Practical Ecommerce

SEO: To Drive Shoppers, Let the Bots In

We rely on search engines to drive shoppers to our sites to purchase our products. Before the shoppers can come, however, you have to let the bots in.

It sounds more like science fiction than marketing, but everything in natural search depends upon search engines’ algorithms and their bots’ ability to collect information to feed into those algorithms.

Think of a bot as a friendly little spider — one of the other names we commonly give bots — that comes to your website and catalogs everything about it. That bot starts on one page, saves the code, identifies every link within that code, and sends the code home to its datacenter. Then it does the same for all of the pages that the first page linked to. It saves the code for each of the pages and identifies every page that each of them links to and moves on, and so on.

That’s a bot in its most basic form. All it does is collect information about a website, and every bot is capable of crawling basic HTML.

Think of a bot as a friendly little spider — one of the other names we commonly give bots — that comes to your website and catalogs everything about it.

Some bots can crawl and find links within more complex forms of code like navigational links embedded in some forms of JavaScript. Others can analyze a page as a browser renders it to identify areas to crawl or elements that could be spam for further review. New bots are in development every day to crawl more content, faster and better.

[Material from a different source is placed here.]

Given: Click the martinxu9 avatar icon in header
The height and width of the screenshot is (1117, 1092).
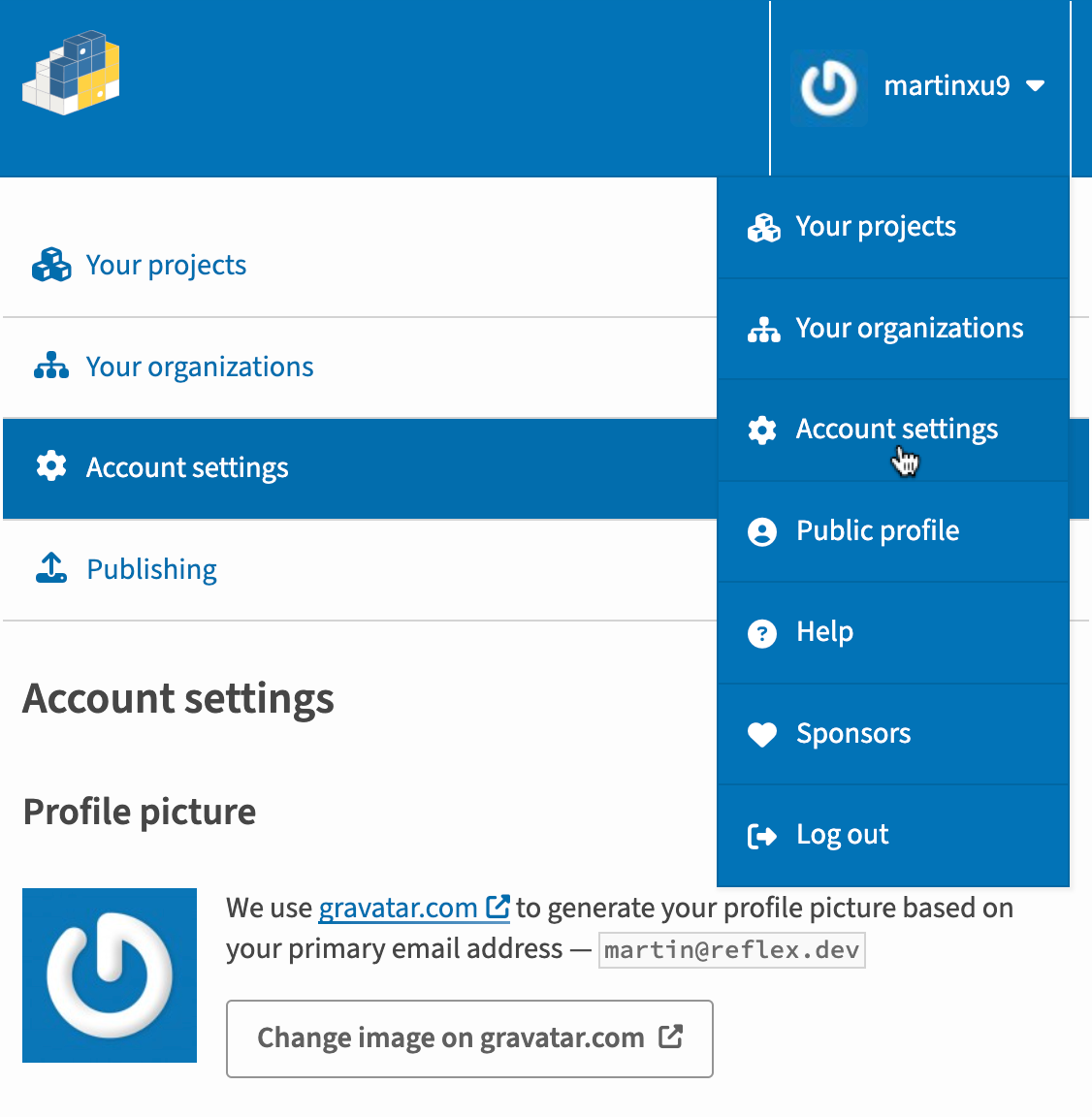Looking at the screenshot, I should 829,88.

But all bots have their limits. If your content falls within those limits, your content does not get collected to be eligible for rankings. If your content is not collected for analysis by search algorithms, you will not receive natural search shoppers to that content.

Bots have to be able to collect something for it to appear in search rankings.

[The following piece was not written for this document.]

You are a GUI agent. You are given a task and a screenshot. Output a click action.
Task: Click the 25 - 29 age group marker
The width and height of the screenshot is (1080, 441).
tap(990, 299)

Content that can only be seen after a form is filled out will not get crawled. Don’t think you have form entry on your site? The navigation in some ecommerce sites is coded like a form: each link clicked is actually a form entry selected, like clicking a box or a radio button. Depending on how it was coded, it may or may not actually be crawlable.

Controlling Bots

We sometimes place barriers in web content deliberately. We love to try to control the bots — go here but not here; see this, don’t look at that; when you crawl here, the page you really want is here.

“Good” bots, such as those from the major search engines’ crawlers, respect something called the robots exclusion protocol. Exclusions you might hear about (i.e., disallows in the robots.txt file and meta robots noindex) fall into this category. Some exclusions are necessary — we wouldn’t want the bots in password-protected areas and we don’t want the duplicate content that nearly every ecommerce site has to hurt SEO performance.

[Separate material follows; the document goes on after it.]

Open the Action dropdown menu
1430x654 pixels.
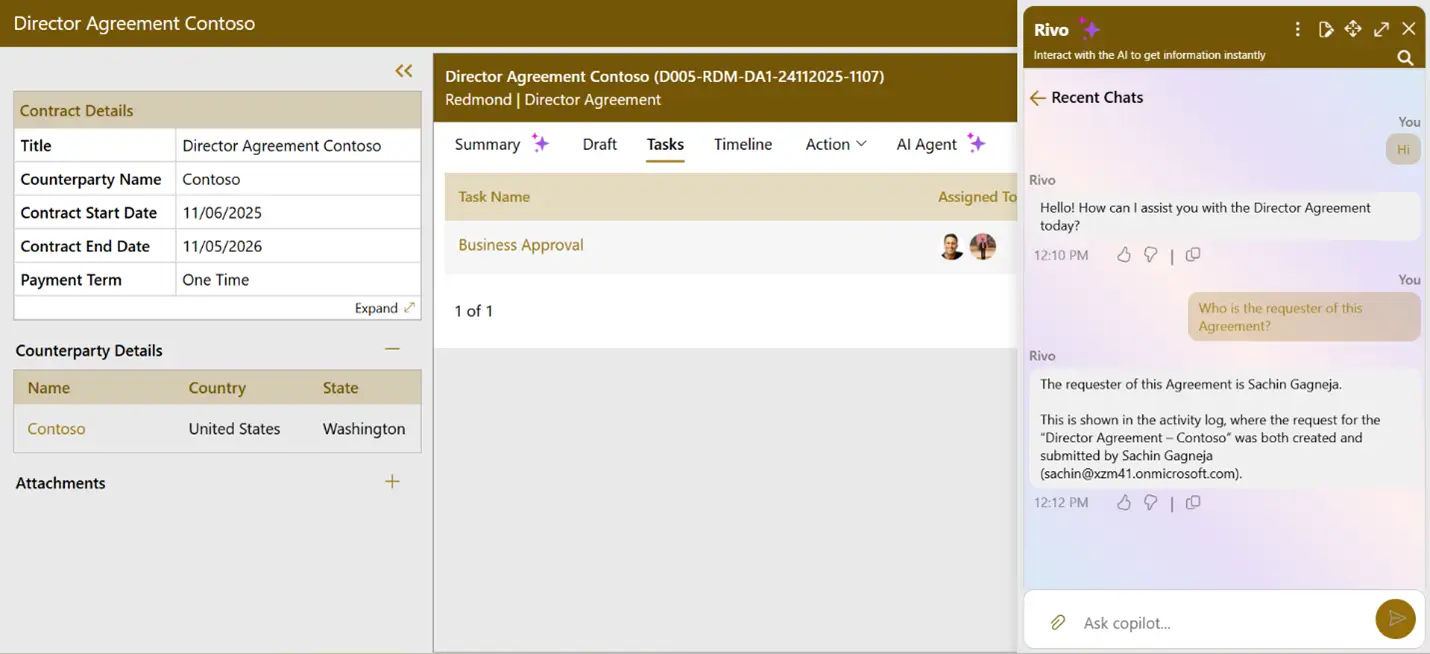(x=836, y=144)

But we can get carried away with exclusions and end up keeping the bots out of content that we actually need to have crawled, such as products that shoppers are searching for.

So how do you know whether you’re excluding the bots on your site? The answer, uncomfortably, is that unless you really know what you’re looking for in the code of the page, and you have the experience to determine how the bots have treated code like that in the past, you really don’t know. But you can tell for certain when you don’t have a problem, and that’s a good place to start.

Head to the natural-search entry-page report in your web analytics. Look for the absence of a type of URLs or page names. Are you getting natural search traffic to your category pages? How about the faceted navigation pages? Products? If you’re getting natural search traffic to multiple pages within a type of page, then you (almost certainly) don’t have a crawling or accidental robots exclusion issue there.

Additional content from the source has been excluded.